→ Excerpt provided:
"""

We all have our favorite and least favorite tropes. From love triangles to slow burns, tropes are often the best ways to showcase great characters and storylines. They can also be frustrating and make you question why it is even a trope at all. In this bi-weekly column, we’ll take a deep dive into some of the most classic television tropes.
We all have enough shit to deal with in normal life. Plenty of problems that keep the average person awake.
But imagine taking those problems and facing them in a world filled with supernatural beings. Werewolves, vampires, witches and so much more can take any problem and amplify it by ten. How did characters like Scott McCall, Elena Gilbert, and Buffy Summers possibility get through all of high school when dealing with all the supernatural crap they face on a daily basis?
I’m convinced they didn’t even go to school but that’s beside the point.
Supernatural elements have been a constant and popular theme in many television shows. Because why deal with the struggles of normal life when you can deal with monsters instead!
But seriously, I love television shows that deal with the supernatural. Perhaps it’s because deep down I wish vampires, witches and werewolves exist. Either way, they add a fun twist to a show that will undoubtedly deal with issues every other television show has tried to tackle.
So what makes shows with supernatural themes any more special than the rest? Well, nothing really. Any show can add an element that sets it apart from others. Some shows do that with involving the supernatural, others have done the same by setting the show in the apocalypse or making your lead character a superhero. The thing one must remember is that just because these shows have these components doesn’t make them necessarily good or worthwhile.
True Blood was a fantastic take on the supernatural. It had vampires, werewolves, and other supernatural beings and used it to strategically tell various stories. It had vampires living in the “real world” which is a different approach than most other shows dealing with the supernatural. This way of doing things allowed for unique story-lines that really worked well for the show. It didn’t use the supernatural for the sake of knowing that they could.
When shows start to do this, that’s when things can go bad.
- ‘Roswell, New Mexico’ 4×10 Review: “Down In A Hole”

"""

→ Set of tasks:
1. In the column on supernatural television tropes, which show does the writer say had vampires living in the "real world"?
2. Copy word for word the passage of the supernatural television column starting at "So what makes" and ending at "good or worthwhile.".

→ Information given:
"""

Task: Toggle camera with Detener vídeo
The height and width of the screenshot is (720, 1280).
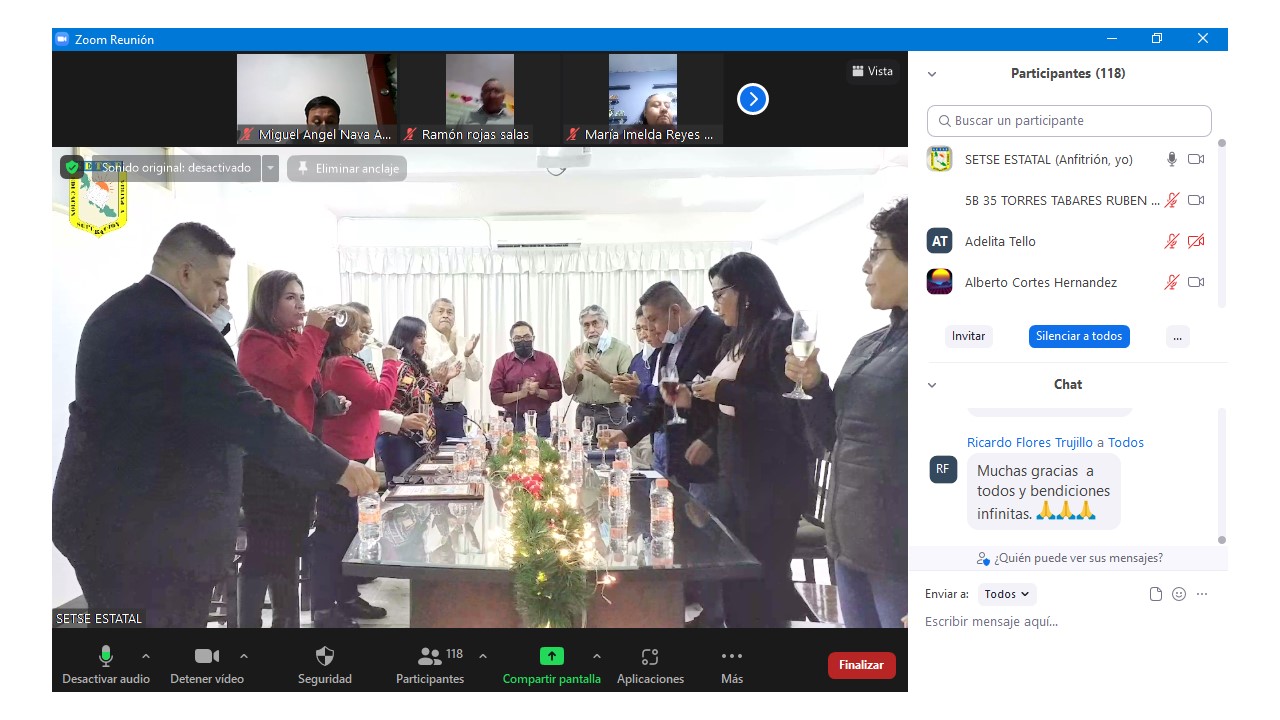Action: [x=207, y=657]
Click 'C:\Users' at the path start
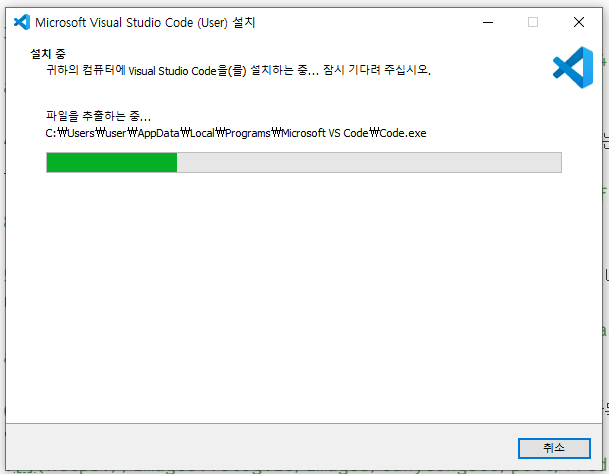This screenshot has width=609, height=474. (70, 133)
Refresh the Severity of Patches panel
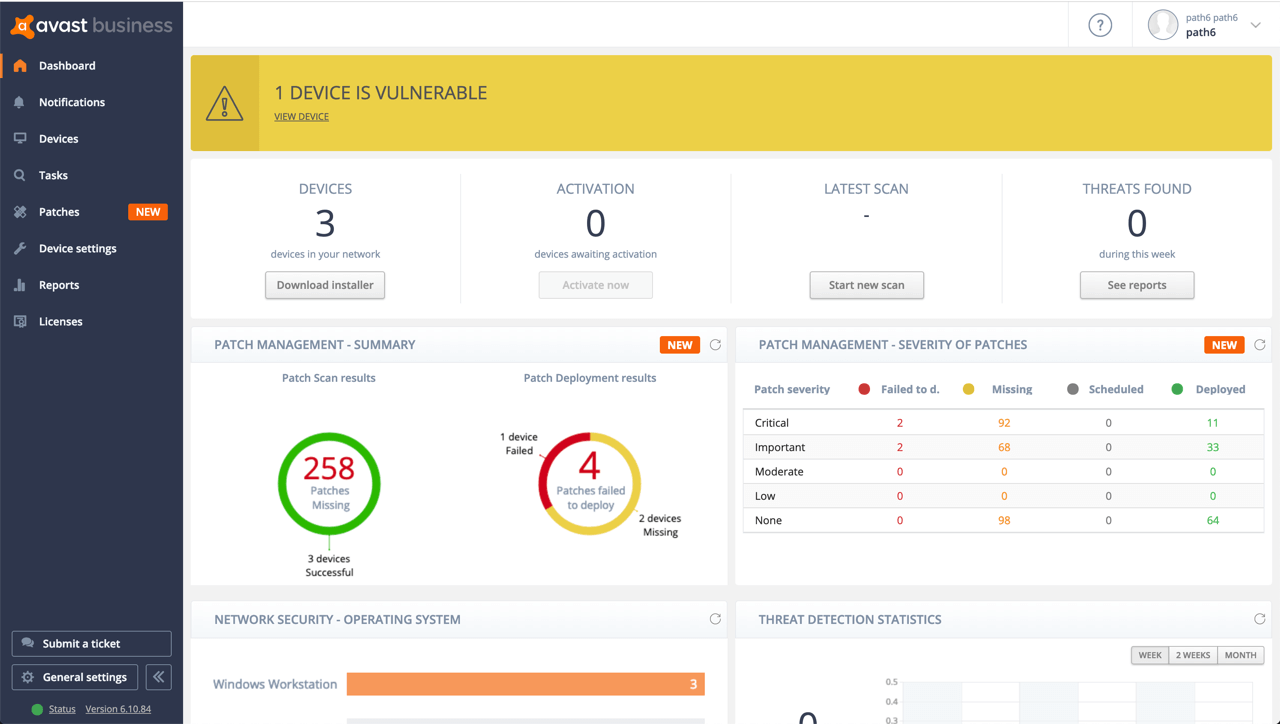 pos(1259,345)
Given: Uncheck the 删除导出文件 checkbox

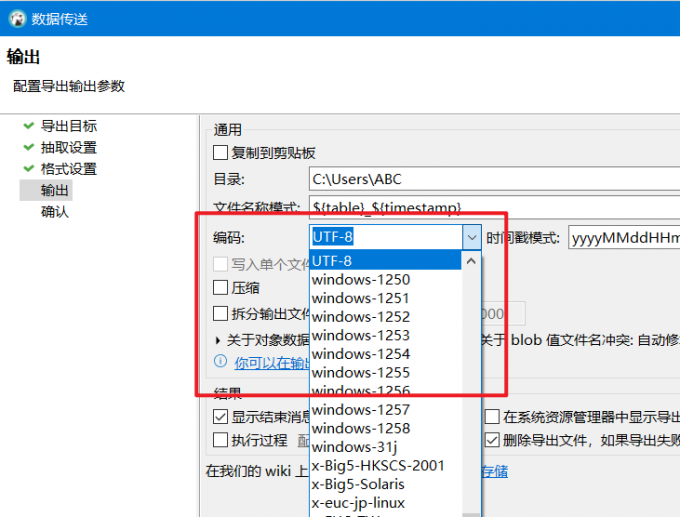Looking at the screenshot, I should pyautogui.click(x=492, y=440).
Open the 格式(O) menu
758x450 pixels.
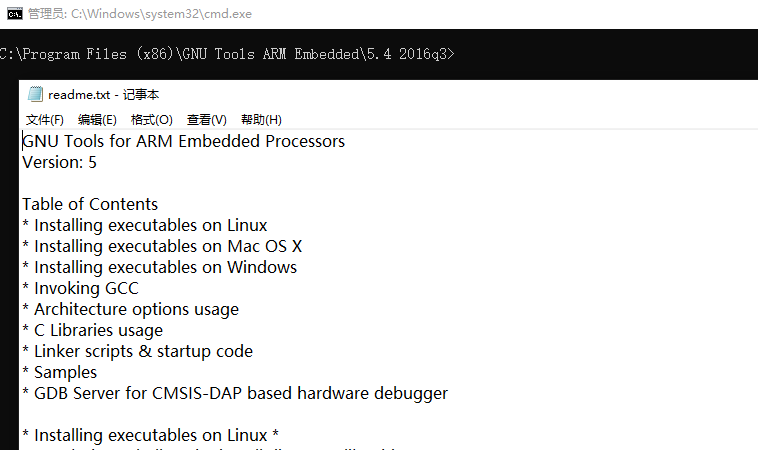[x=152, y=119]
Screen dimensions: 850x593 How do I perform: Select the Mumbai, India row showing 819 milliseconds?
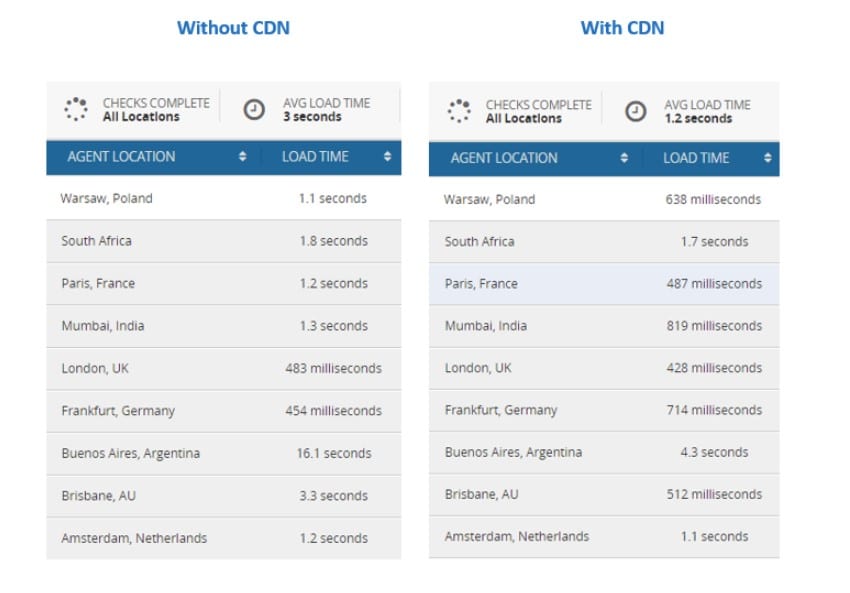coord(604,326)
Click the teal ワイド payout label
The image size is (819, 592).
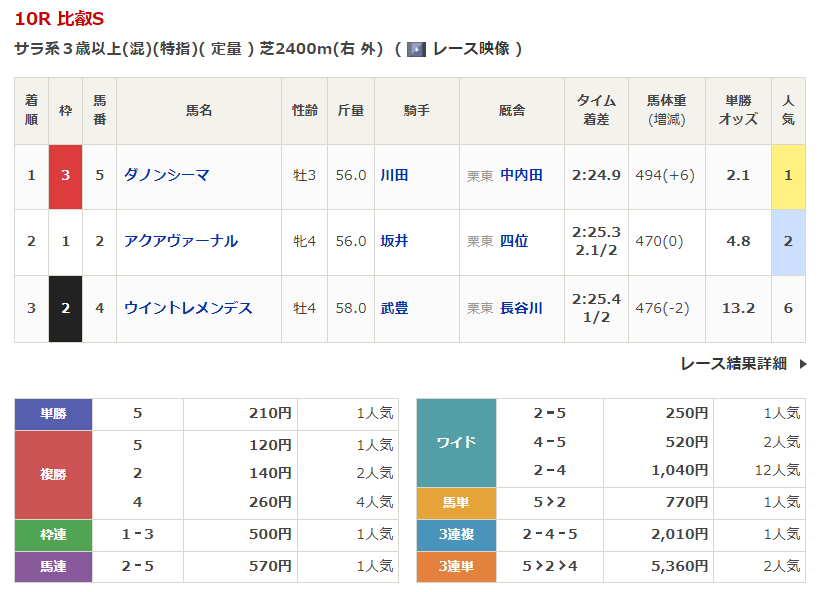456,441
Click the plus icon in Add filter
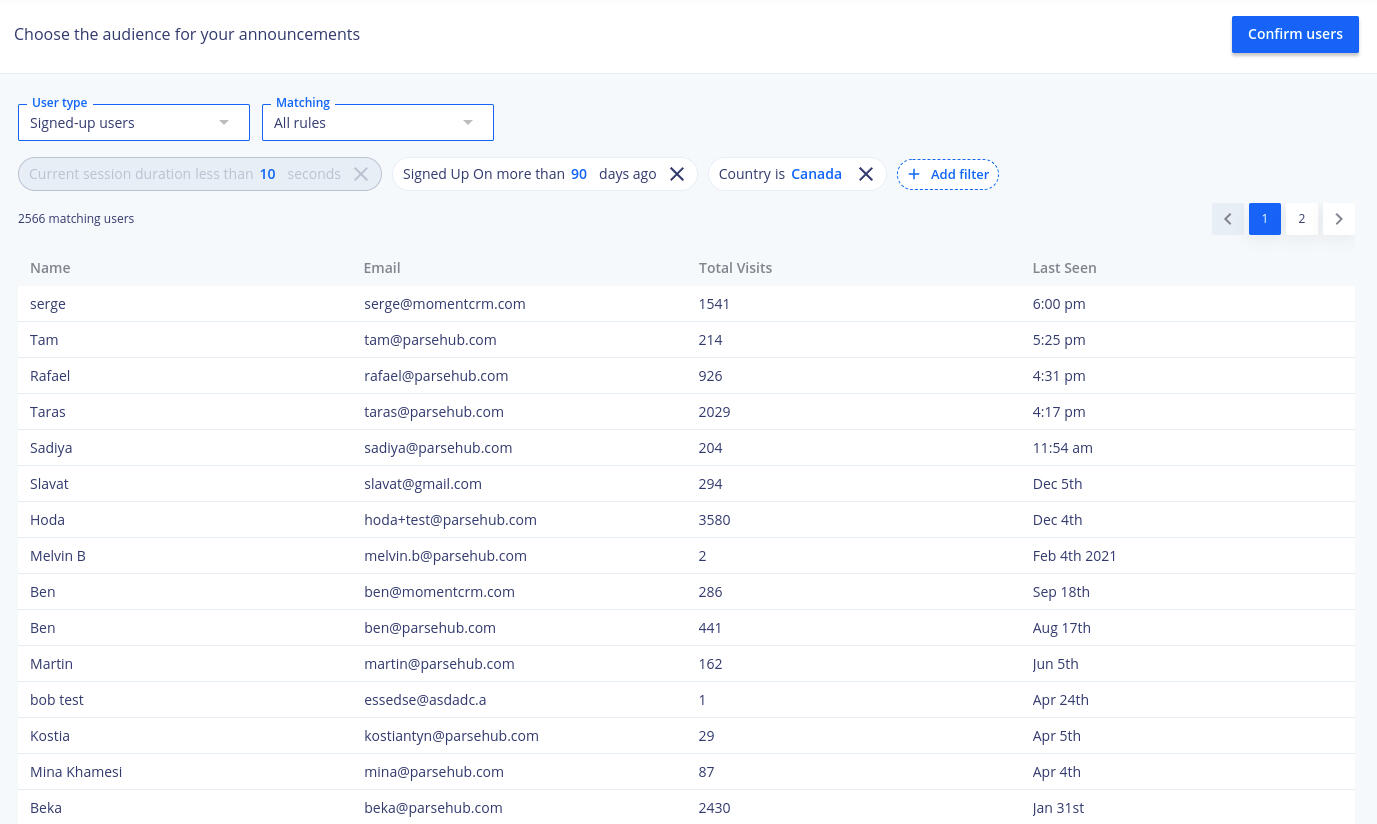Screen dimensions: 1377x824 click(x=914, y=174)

"""

→ List of solutions:
1. True Blood

2.
So what makes shows with supernatural themes any more special than the rest? Well, nothing really. Any show can add an element that sets it apart from others. Some shows do that with involving the supernatural, others have done the same by setting the show in the apocalypse or making your lead character a superhero. The thing one must remember is that just because these shows have these components doesn’t make them necessarily good or worthwhile.